So my Civic has a 10" Pioneer sub and Kole Audio amp in it and it sounds like E36 M3 for most music. Is the amp just E36 M3 or what?
So my Civic has a 10" Pioneer sub and Kole Audio amp in it and it sounds like E36 M3 for most music. Is the amp just E36 M3 or what?
Define sounds like ish. Is it clipping? Does it cut out too high so you lose a lot of lows? Does it sound like it's trying to push too many frequencies? Subs are generally regarded as narrow sound ranges, and I know I screwed up an install once, and it was trying to push voice through the subs, and ended up clipping out way earlier than it needed to due to an overworked voice coil.
How is it hooked up? Is the amp just for the sub, or are you driving all the speakers with it? How does it sound at low-ish volume levels?
It sounds like E36 M3 for the bass in say 3Oh!3 "I'm not your boyfriend baby". I don't think it is trying to send voices thru it. The more I turn the bass up the worst it sounds.
Are you turning up the bass at the H/U or with the gain/signal control at the amp? It could be that you're trying to ask the amp to force way too much voltage, and it's just pushing horseE36 M3 power. You could also be looking at something stupid like say- the higher the DB's, the more she rattles, and something is loose in either the sub or the amp.
I can honestly say I've never heard of Kole audio...but it appears that they might be decent, a few car audio forums don't hate them. I also wonder if the sub and the amp are the same ohm rating. if you've got an 8 ohm 2 channel, and you're not bridging down to 4ohm, and the sub is a 4 ohm, it's not gonna work well.
93EXCivic wrote: I am turning the amp at the head unit. The head unit goes from -7 to +7 and it is at -2 right now.
Did you futz with the amp settings at all when you first installed it? My early diagnosis is that the amp has a huge gain set, and the H/U is overdriving the hell out of it and making it sound like poop. 10's were never meant for big noise, and that to me sounds like what your amp and h/u are trying to do. Check out the amp and see if you can dial back the gain settings at all... and if it's god a hz response, see if you can turn that up a little bit so it's hitting the meat of the frequency range of that sub.
what are you comparing it to that doesn't sound like $!$?
you may have just reached the limit of that sub...
93EXCivic said: The head unit goes from -7 to +7 and it is at -2 right now.
I have found your problem, you need amps that go up to 11.
I've always thought of 10 inch subs as better producers of drum bass than harmonic bass. It might be being overdriven. To echo those above, what is the gain set at on the amp?
The amp may not have enough head room so the power it's putting out is a little dirty. I usually pair an amp with 2x the power of the Sub so you never get even close to using all the amp's power.
do you have another amp to try it with? to either rule out the amp or sub.

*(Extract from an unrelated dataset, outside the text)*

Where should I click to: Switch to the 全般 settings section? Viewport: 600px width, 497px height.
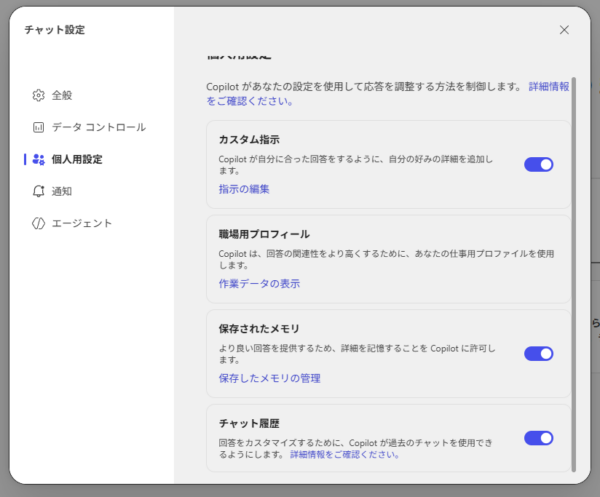coord(62,95)
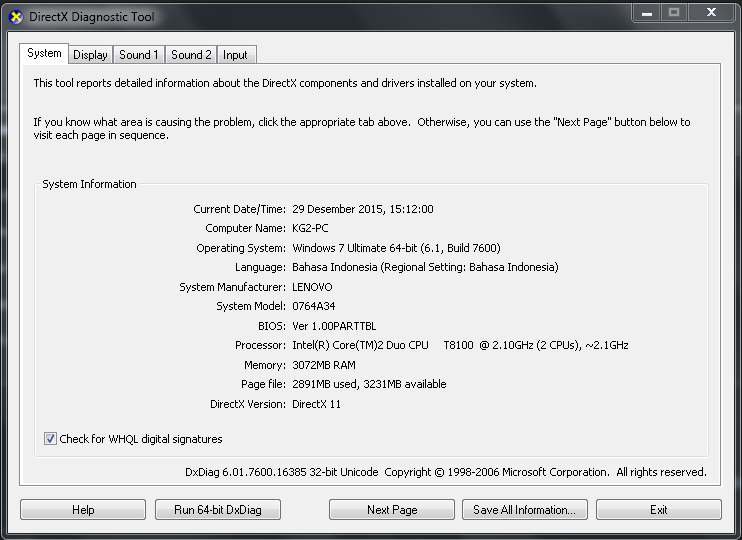Click the disabled maximize button in title bar

click(x=674, y=12)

Are you using a sub output from your head unit? Or a full range output? or how is your amp set up? Because if your sending your subwoofer frequencies that it cannot handle well, its gonna sound like E36 M3.
What kind of enclosure, is the volume of said enclosure appropriate, what is the crossover frequency and what is the bass boost frequency and curve, 100hz +3 db/octave or 50 +10 db.octave, all those things could be your problem.... I would play something that is JUST voices, and go around back and see if there is anything coming out of the sub....
Ok so the amp has the following settings. A level knob turned to about 2/3s, bass boost switch turned on, hpf knob 40Hz to 250Hz (turned all the way to 250Hz), Crossover switch with options of HPF, Full and LPF (on full), LPF knob 40Hz to 250Hz (on 40Hz). I have no idea what any of this means though.
Does your headunit have a dedicated sub out?
Your settings are all wrong.
The HPF is preventing anything below 250hz to pass through, and your LPF in turn is preventing anything above 40hz to pass through. So basically, you've got frequencies from 40hz to 250hz blocked out of your sub, leaving it with frequencies that it's ill-equipped to handle.
Turn the crossover switch to LPF, and maybe start the LPF setting at 80hz, and work your way around there (probably going down, depending on what the rest of your speakers are) until it sounds right.
Actually, right now, with the xover knob turned to full, your sub is playing full range. Bad juju. That's why it sounds like E36 M3.